Child Growth Chart Calculator
Check your child's growth percentiles for weight, height, and head circumference using WHO growth standards.
Quick Answer
Growth percentiles show how your child compares to other children of the same age and sex. The 50th percentile is average, but any percentile between 3rd and 97th is considered normal. What matters most is that your child follows a consistent growth pattern over time, not any single measurement.
Birth to 5 years (WHO standards)
Optional — leave blank to skip
Under 2: measured lying down (length). 2+: standing (height)
Optional — typically measured at well-child visits
About This Tool
The Child Growth Chart Calculator estimates your child's growth percentiles for weight, height (or length for children under 2), and head circumference based on the World Health Organization (WHO) Child Growth Standards. These standards were established from the WHO Multicentre Growth Reference Study, which followed over 8,000 children from diverse ethnic backgrounds and cultural settings in Brazil, Ghana, India, Norway, Oman, and the United States.
What Growth Percentiles Mean
A growth percentile indicates the percentage of children of the same age and sex who are at or below a given measurement. For example, if your child is at the 75th percentile for weight, it means they weigh the same as or more than 75% of children their age and sex. The 50th percentile represents the median (average), but being above or below the 50th percentile does not mean a child is overweight, underweight, too tall, or too short. Any percentile between the 3rd and 97th is considered within the normal range. What matters most to pediatricians is the growth trend — whether a child is following a consistent curve over time.
WHO vs. CDC Growth Charts
The WHO growth standards (used in this calculator) describe how children should grow under optimal conditions and are recommended for children from birth to 2 years regardless of country. The CDC growth charts, based on a U.S. reference population, are typically used for children ages 2-20 in the United States. The key difference is philosophical: WHO standards are prescriptive (how children should grow when breastfed and given optimal nutrition), while CDC charts are descriptive (how a specific population actually grew). For children under 2, the AAP recommends using WHO standards. The two systems may give slightly different percentiles for the same measurements.

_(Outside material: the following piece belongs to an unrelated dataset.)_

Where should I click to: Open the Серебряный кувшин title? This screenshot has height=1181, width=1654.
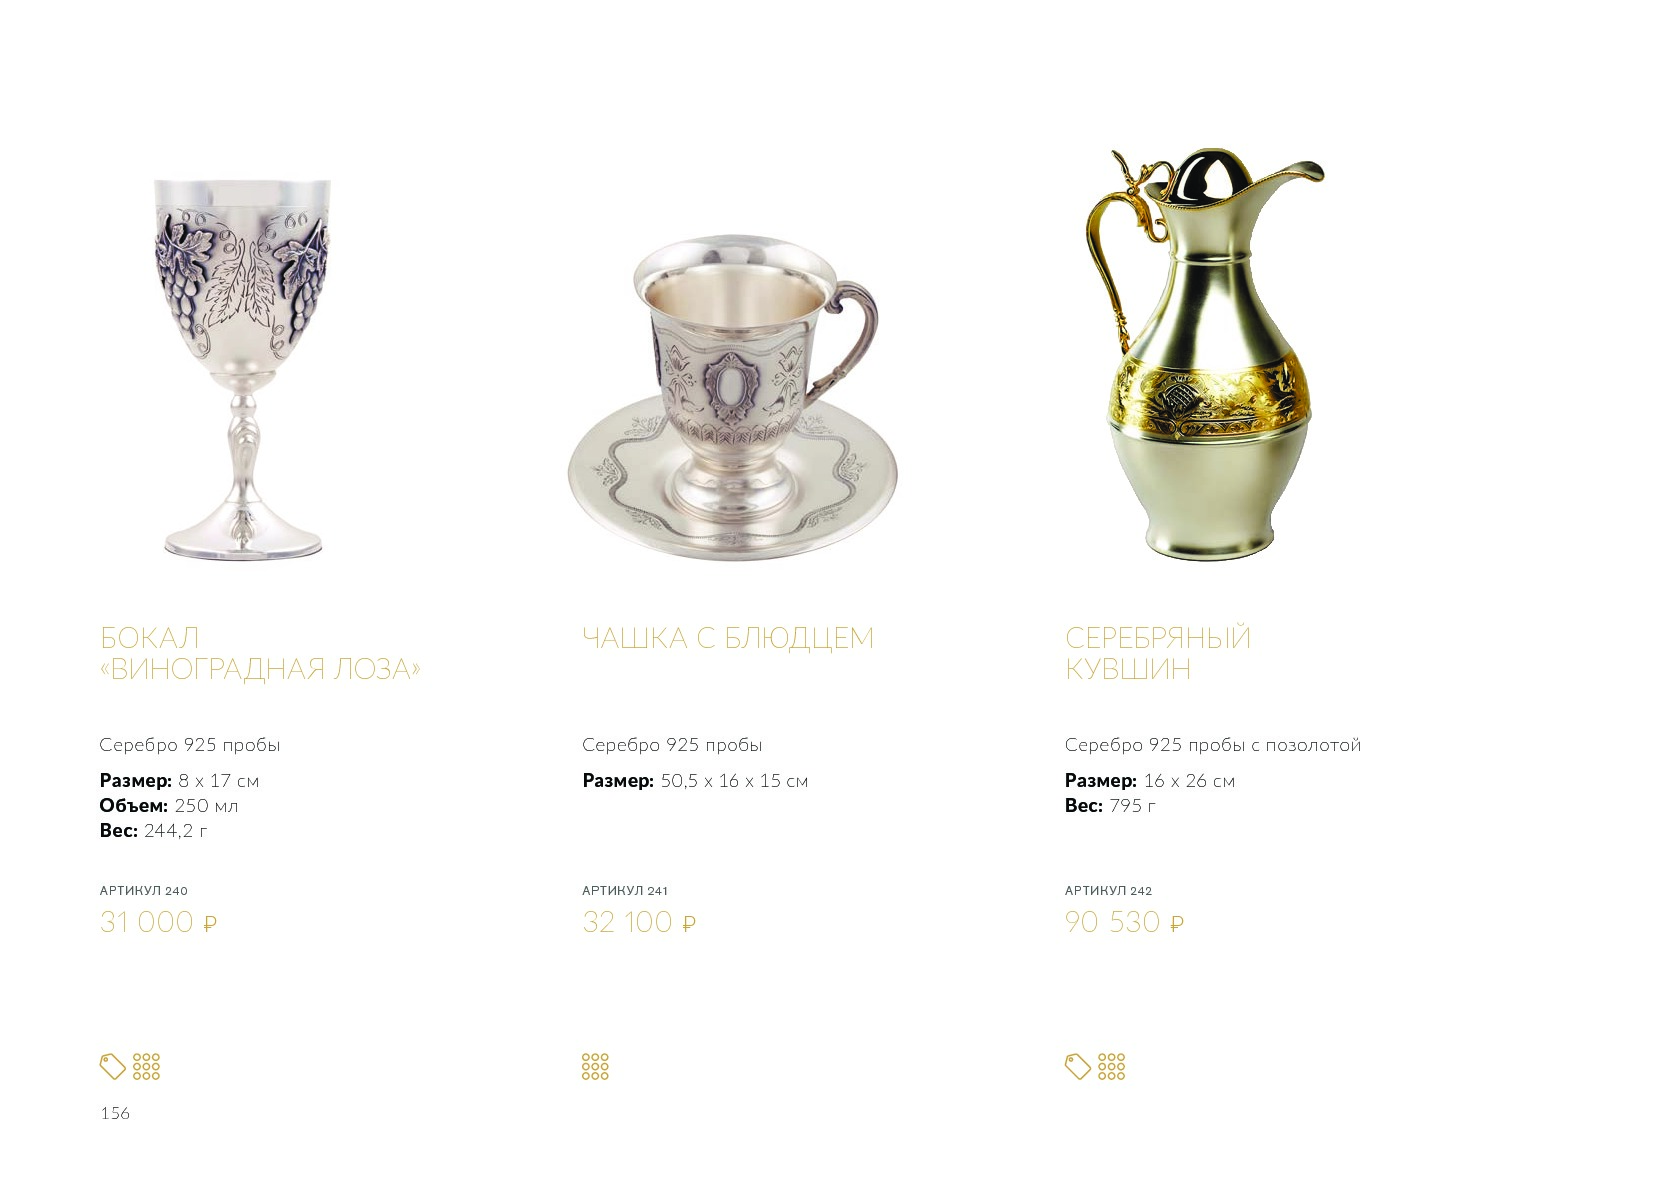click(1158, 653)
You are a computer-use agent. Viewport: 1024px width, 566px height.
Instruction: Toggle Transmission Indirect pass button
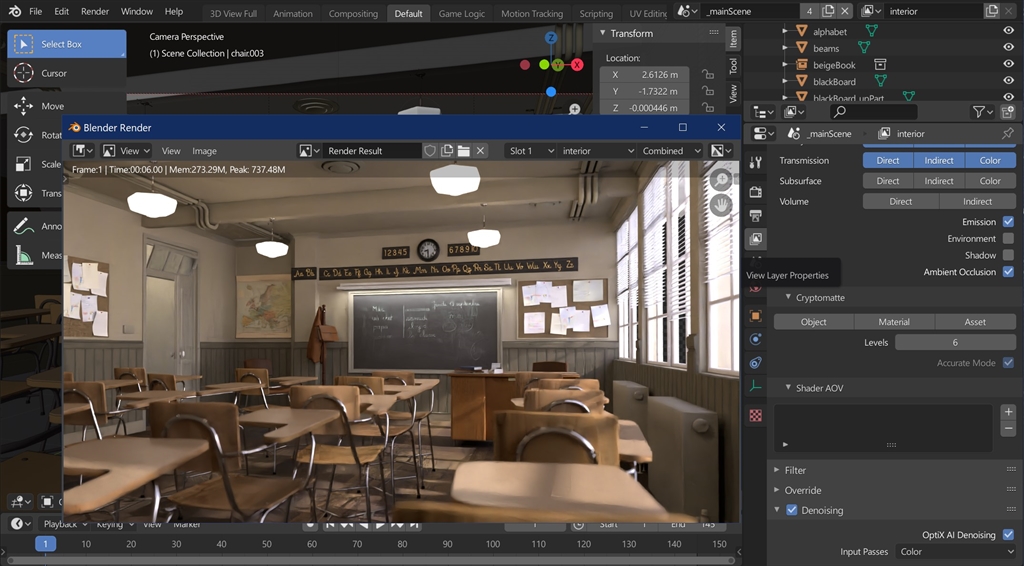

Understanding Weight-for-Age
Weight is the most frequently measured growth parameter because it changes rapidly and is the most sensitive indicator of nutritional status. Babies typically double their birth weight by 4-5 months and triple it by 12 months. Weight gain slows considerably in the second year, with most toddlers gaining only 3-5 pounds between ages 1 and 2. Sudden jumps or drops in weight percentile (crossing two or more major percentile lines) may warrant investigation, though single measurement fluctuations are common and usually meaningless. Your pediatrician tracks weight at every well-child visit to ensure your child is following their established growth trajectory.
Understanding Length/Height-for-Age
Length (measured lying down for children under 2) and height (measured standing for children 2 and older) reflect long-term nutritional status and genetic potential. Height is largely genetically determined — mid-parental height is the best predictor of a child's adult stature. Unlike weight, height changes slowly, and meaningful shifts in percentile occur over months rather than weeks. A child who is consistently at the 25th percentile for height is growing normally if their parents are of below-average stature. Short stature (below the 3rd percentile) combined with a declining growth velocity may indicate an underlying condition that warrants evaluation.
Understanding Head Circumference
Head circumference is routinely measured from birth through age 2-3 years (sometimes longer if concerns exist) because it reflects brain growth. The brain grows more rapidly during the first two years than at any other time, reaching about 80% of adult size by age 2. A head circumference consistently below the 3rd percentile (microcephaly) or above the 97th percentile (macrocephaly) may require further evaluation, but many children with measurements at the extremes are simply reflecting family genetics. As with all growth parameters, the trend matters more than any single measurement.